Entre os cerca de 200 expositores presentes, falámos com Adérito Estanislau Alves e José Cascais, ambos de Macedo de Cavaleiros, e com Jorge Dias, que vem, pela primeira vez, de Braga.
“Queria ver se vendia alguma coisa. Vamos ver! Não posso garantir, porque estamos em crise. Hoje posso dizer que não estou descontente apesar de ser um dia fraco pois é o princípio da feira.” – são os palpites de Adérito Estanislau Alves.
“É o primeiro dia, uma abertura, durante a semana. Está fraco, mas há convívio, e os expositores também estão a terminar de montar os stands.

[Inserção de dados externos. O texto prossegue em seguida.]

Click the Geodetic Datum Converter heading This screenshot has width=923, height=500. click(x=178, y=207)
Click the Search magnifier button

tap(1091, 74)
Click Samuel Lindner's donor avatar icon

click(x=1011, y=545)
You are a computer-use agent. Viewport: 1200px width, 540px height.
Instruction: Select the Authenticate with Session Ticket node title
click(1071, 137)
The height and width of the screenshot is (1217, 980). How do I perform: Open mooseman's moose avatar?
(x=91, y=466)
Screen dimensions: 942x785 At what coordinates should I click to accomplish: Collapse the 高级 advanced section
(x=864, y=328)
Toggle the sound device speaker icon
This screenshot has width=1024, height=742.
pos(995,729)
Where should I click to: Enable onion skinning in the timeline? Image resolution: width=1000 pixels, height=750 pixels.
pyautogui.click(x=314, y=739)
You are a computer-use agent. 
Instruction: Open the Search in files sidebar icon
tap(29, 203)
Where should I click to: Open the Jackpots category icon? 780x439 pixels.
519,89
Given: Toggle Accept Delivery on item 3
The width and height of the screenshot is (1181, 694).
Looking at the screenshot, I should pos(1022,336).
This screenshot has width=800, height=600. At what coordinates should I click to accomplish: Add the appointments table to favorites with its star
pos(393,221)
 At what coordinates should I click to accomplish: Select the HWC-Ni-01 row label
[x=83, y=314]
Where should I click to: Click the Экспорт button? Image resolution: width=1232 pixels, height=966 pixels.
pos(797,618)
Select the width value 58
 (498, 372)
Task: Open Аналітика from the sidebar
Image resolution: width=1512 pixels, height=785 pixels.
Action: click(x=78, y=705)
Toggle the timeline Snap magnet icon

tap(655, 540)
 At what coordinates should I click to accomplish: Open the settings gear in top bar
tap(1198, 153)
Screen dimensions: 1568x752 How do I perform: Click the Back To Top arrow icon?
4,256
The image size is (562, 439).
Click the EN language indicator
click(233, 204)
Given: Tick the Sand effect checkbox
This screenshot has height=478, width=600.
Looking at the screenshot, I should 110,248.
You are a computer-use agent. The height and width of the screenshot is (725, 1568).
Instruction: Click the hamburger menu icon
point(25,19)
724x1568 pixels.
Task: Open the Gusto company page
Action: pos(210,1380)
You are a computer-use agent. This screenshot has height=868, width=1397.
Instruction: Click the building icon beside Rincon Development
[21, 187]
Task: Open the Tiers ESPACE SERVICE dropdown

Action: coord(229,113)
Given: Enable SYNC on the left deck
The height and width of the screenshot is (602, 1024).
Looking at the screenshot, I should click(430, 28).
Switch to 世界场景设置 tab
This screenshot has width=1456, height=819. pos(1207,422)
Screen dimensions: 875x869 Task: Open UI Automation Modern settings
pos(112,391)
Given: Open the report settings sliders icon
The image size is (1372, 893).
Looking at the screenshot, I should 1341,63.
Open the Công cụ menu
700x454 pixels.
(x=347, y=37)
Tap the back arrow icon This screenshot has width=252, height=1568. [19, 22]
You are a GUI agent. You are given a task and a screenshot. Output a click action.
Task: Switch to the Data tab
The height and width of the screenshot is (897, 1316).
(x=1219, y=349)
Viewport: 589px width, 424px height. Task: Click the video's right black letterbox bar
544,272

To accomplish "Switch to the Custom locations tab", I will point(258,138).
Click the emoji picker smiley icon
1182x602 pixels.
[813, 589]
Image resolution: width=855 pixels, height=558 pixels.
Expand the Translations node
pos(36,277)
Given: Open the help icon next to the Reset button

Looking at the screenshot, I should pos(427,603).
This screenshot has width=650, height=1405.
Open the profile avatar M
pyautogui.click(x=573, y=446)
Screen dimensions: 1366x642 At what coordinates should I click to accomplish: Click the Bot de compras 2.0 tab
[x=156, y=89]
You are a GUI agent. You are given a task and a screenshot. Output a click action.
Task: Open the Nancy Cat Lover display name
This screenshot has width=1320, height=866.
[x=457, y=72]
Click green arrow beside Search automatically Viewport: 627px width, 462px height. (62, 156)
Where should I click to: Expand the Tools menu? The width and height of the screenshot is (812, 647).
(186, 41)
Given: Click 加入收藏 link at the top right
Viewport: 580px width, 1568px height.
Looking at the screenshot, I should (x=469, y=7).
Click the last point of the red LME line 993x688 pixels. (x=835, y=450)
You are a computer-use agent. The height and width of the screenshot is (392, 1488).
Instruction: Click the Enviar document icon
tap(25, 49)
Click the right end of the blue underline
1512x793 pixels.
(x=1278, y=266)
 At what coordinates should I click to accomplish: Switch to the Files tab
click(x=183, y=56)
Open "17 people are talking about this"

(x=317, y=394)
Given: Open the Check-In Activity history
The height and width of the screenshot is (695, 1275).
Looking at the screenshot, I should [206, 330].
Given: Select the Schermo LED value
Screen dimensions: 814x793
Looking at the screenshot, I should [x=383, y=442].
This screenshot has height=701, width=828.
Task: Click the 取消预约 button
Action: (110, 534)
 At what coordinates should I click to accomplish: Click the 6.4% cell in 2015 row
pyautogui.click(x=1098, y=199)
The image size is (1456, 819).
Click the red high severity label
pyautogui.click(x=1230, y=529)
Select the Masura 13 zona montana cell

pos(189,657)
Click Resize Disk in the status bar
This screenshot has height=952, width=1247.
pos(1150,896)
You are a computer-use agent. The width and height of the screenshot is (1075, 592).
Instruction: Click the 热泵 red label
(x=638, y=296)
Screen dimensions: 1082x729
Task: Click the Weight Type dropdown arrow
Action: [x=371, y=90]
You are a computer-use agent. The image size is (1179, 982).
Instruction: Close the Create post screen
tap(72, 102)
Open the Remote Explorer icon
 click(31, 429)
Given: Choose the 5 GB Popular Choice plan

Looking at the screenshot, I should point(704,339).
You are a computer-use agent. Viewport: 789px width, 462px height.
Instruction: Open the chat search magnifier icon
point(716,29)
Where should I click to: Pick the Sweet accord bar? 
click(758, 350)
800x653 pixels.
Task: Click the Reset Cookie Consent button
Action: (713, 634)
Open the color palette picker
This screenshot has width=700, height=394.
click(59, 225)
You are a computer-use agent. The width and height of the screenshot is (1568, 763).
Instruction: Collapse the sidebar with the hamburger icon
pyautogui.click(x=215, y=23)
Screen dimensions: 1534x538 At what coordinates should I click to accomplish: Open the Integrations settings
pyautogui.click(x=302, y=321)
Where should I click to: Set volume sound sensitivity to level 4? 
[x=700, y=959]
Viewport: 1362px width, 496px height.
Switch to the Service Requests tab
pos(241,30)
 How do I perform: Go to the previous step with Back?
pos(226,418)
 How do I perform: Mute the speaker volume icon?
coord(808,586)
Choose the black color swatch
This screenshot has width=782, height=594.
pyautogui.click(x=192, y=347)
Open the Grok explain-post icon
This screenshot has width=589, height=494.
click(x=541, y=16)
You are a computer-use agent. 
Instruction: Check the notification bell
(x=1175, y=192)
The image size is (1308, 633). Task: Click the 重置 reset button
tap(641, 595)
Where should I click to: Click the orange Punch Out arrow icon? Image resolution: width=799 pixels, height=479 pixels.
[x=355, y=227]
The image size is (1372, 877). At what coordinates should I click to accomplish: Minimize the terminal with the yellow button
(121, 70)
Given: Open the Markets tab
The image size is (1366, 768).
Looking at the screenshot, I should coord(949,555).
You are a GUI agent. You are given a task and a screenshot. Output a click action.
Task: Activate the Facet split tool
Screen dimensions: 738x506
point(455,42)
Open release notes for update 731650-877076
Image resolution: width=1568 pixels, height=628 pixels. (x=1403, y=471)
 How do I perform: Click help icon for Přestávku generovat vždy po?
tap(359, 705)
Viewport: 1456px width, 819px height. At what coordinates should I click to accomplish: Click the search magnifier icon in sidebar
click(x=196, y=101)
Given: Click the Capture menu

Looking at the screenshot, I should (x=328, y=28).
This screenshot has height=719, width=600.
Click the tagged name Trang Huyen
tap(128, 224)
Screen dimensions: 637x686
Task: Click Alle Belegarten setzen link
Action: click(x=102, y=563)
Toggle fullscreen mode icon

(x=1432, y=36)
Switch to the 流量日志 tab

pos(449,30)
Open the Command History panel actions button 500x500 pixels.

Esperamos que amanha, sábado e domingo esteja a mais alto nível. Esta feira tem vindo a crescer de ano para ano e tem-se tornado numa feira com um cariz diferente, de mais convívio, dado a temperatura no exterior, que convida a quem está no interior a não sair. Até porque tem todas as condições, desde a restauração, à exposição, à degustação. Em todas essas vertentes, as pessoas sentem-se bem aqui durante horas.” – opinião de José Cascais.
“As expetativas não são elevadas, nem são muito exageradas. Temos consciência dos tempos que corremos, e aguardamos que corra da melhor forma para toda a gente. Não temos grandes objetivos desta feira.” – Diz Jorge Dias, que vem mais longe, de Braga.
Os três estão pavilhões de exposição diferentes – turismo, gastronomia e caça –e levantam o véu sobre a variedade que é possível encontrar, até domingo.
“É tudo em madeira – os carrinhos, os burrinhos, estas pecinhas pequenas, que se usavam no linho e reproduções dos berços onde antigamente se criavam os bebés. Também tenho certas ferramentazinhas, tudo isto é feito por mim.
Onda Livre – Quanto tempo é que demora a fazer aqueles carrinhos maiores, com os bois?
Aquele carrinho dos bois leva mais de uma semana a deixá-lo assim, prontinho.” – Adérito Estanislau Alves explica à Onda Livre o que tem para venda neste certame.
“Este ano nós privilegiamos a região de Trás-os-Montes, essencialmente vinhos produzidos aqui na região e iremos ter degustações por dia de 3 ou 4 marcas por dia dia.” – José Cascais tem vinhos transmontanos para dar a provar.
“Vai encontrar vestuário em pele, fabricadas em Portugal.
Hoje é uma das poucas que podem encontrar, porque grande parte dos expositores representam muitos artigos intitulados portugueses, mas que só têm uma etiqueta a dizer Portugal. As pessoas que as adquirem esses mesmos produtos por vezes não se certificam que são fabricados em Portugal. Isto não é um exagero dizer que é um artigo 100% português, desde as etiquetas, cabide, pele e mão de obra.” – Jorge Dias traz produtos 100% portugueses.
Decorre até domingo a XIX Feira da Caça e do Turismo, em Macedo de Cavaleiros, num região que se assume como a feira da caça.
Logo mais, Às 18h, dá-se a abertura oficial, com a presença do secretário de estado da Alimentação e da Investigação Agroalimentar, Nuno Vieira e Brito.